• [What the task asks]:
For the listing below, print exactly the lines from the line with "1568x700 pixels. At" to the line with "Task: Click the Impact column header", both included, and nothing beyond them.
--
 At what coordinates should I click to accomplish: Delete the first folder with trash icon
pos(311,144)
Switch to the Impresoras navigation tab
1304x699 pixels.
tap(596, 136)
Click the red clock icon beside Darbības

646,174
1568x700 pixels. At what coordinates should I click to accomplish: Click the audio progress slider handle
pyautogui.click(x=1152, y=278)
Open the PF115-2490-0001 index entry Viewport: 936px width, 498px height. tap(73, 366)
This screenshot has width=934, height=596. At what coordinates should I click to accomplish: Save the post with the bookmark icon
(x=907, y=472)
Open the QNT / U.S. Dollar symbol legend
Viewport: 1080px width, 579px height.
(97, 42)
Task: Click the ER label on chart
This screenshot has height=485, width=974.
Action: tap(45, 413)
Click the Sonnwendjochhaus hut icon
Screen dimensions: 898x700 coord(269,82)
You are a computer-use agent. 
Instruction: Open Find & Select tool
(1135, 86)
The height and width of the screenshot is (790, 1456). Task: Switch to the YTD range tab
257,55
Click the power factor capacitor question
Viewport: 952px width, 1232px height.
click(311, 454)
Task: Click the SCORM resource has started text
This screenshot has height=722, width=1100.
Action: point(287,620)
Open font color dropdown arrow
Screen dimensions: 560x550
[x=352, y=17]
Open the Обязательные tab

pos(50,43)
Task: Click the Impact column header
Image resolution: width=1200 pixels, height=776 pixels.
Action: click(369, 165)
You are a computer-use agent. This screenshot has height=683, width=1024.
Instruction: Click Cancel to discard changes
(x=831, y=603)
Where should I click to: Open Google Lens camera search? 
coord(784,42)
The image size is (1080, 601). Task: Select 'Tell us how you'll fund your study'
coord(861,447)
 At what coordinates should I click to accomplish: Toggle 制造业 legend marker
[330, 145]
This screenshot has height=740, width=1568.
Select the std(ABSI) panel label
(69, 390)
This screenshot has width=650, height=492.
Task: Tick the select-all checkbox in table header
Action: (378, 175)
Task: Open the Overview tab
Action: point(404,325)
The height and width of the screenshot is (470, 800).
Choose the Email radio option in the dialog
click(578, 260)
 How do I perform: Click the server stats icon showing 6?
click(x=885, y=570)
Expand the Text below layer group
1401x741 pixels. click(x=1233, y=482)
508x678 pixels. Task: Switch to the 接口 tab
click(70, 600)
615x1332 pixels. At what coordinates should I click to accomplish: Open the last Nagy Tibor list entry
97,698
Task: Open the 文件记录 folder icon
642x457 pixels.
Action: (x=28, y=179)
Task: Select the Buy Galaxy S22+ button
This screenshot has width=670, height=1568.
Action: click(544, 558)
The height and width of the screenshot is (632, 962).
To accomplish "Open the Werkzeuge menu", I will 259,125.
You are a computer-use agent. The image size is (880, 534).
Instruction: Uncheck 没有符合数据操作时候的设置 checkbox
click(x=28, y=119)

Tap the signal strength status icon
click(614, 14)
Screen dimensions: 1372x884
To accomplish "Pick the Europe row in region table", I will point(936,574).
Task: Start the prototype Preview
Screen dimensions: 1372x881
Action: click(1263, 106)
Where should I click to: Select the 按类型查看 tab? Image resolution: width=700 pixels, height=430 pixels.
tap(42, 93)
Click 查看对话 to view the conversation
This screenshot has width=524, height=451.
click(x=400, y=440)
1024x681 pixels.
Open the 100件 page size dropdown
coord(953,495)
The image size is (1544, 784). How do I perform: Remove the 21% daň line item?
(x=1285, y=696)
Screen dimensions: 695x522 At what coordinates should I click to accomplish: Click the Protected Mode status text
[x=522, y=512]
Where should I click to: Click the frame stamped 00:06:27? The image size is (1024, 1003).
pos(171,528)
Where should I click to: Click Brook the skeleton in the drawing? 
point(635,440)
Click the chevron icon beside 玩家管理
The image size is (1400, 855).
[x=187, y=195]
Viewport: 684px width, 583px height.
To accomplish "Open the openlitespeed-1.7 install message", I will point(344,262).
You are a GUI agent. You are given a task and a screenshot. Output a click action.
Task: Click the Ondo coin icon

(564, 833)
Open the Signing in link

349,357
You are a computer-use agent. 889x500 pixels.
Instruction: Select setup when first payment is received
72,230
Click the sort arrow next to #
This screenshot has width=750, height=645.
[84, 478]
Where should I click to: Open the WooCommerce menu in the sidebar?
--
• [Task output]:
1568x700 pixels. At what coordinates should I click to accomplish: Click the audio progress slider handle
pyautogui.click(x=1152, y=278)
Open the PF115-2490-0001 index entry Viewport: 936px width, 498px height. tap(73, 366)
This screenshot has width=934, height=596. At what coordinates should I click to accomplish: Save the post with the bookmark icon
(x=907, y=472)
Open the QNT / U.S. Dollar symbol legend
Viewport: 1080px width, 579px height.
(97, 42)
Task: Click the ER label on chart
This screenshot has height=485, width=974.
Action: tap(45, 413)
Click the Sonnwendjochhaus hut icon
Screen dimensions: 898x700 coord(269,82)
You are a computer-use agent. 
Instruction: Open Find & Select tool
(1135, 86)
The height and width of the screenshot is (790, 1456). Task: Switch to the YTD range tab
257,55
Click the power factor capacitor question
Viewport: 952px width, 1232px height.
click(311, 454)
Task: Click the SCORM resource has started text
This screenshot has height=722, width=1100.
Action: point(287,620)
Open font color dropdown arrow
Screen dimensions: 560x550
[x=352, y=17]
Open the Обязательные tab

pos(50,43)
Task: Click the Impact column header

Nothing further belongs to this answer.